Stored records

Start of Block

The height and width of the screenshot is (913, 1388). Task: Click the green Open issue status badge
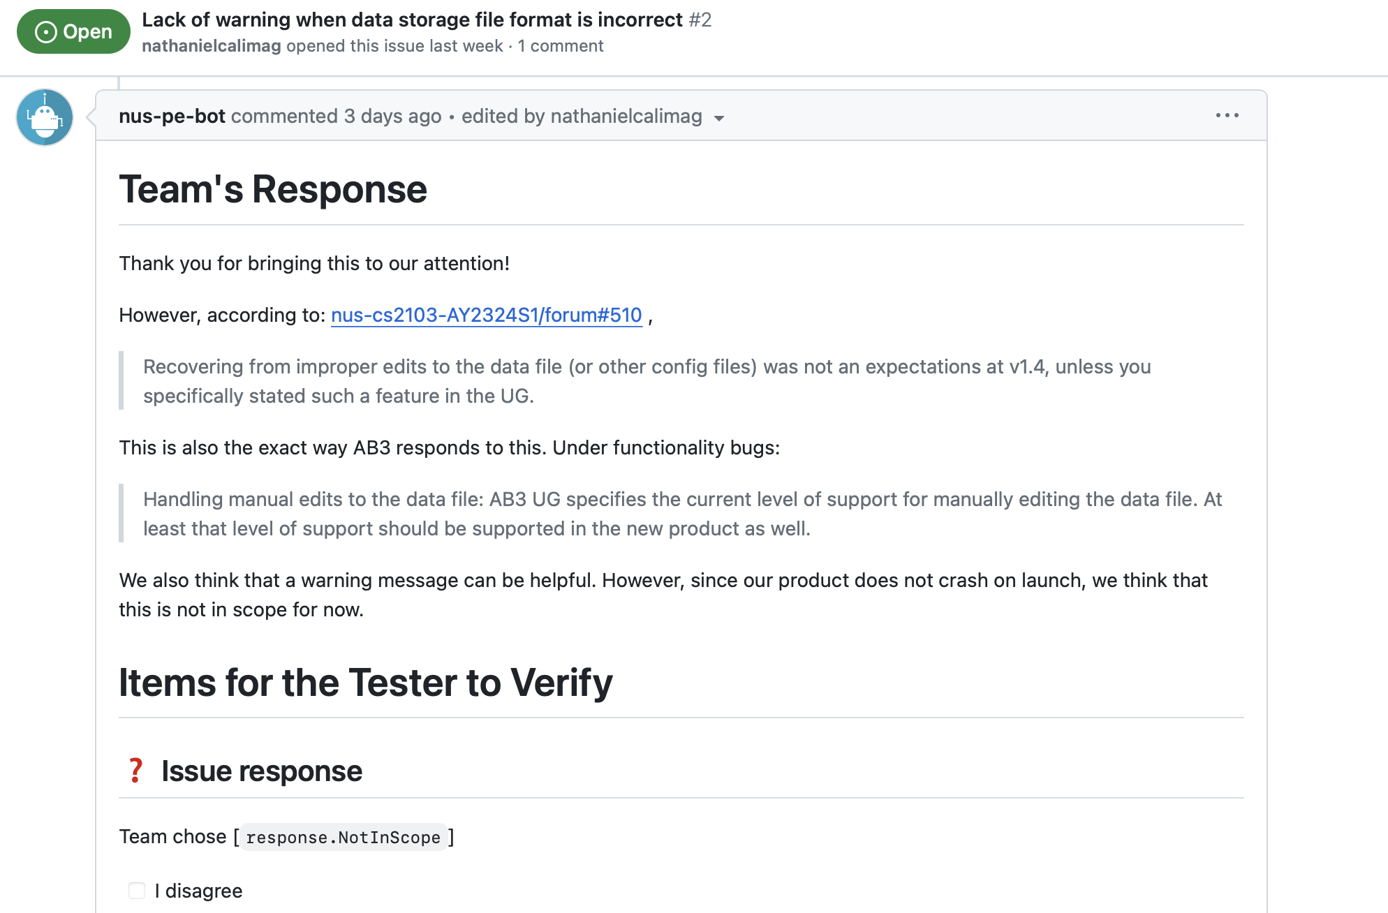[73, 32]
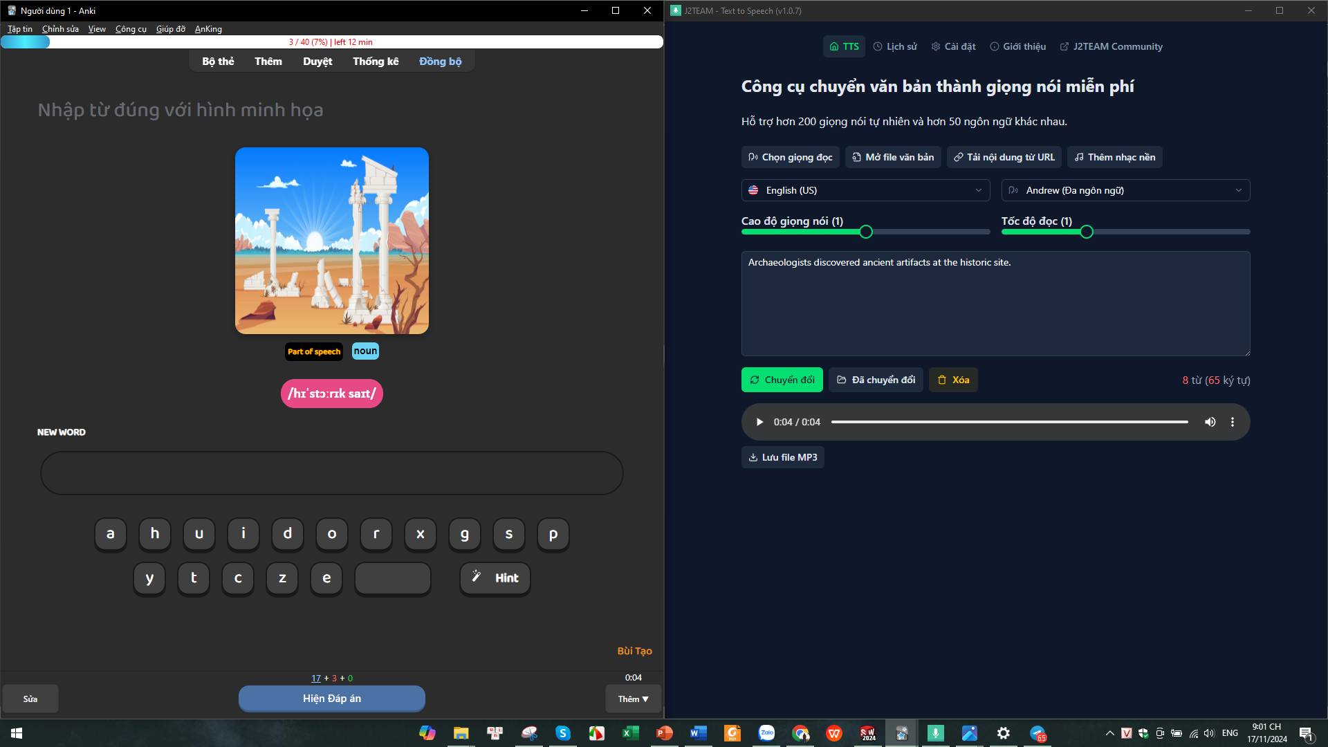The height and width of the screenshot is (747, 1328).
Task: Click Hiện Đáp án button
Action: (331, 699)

End of Block

Return the entries unchanged, save for the pictures, which do not belong in the copy.

■ **OUTPUT FOR THIS TASK**
The height and width of the screenshot is (913, 1388). Task: Click the green Open issue status badge
[73, 32]
The height and width of the screenshot is (747, 1328).
Task: Click Hiện Đáp án button
Action: (331, 699)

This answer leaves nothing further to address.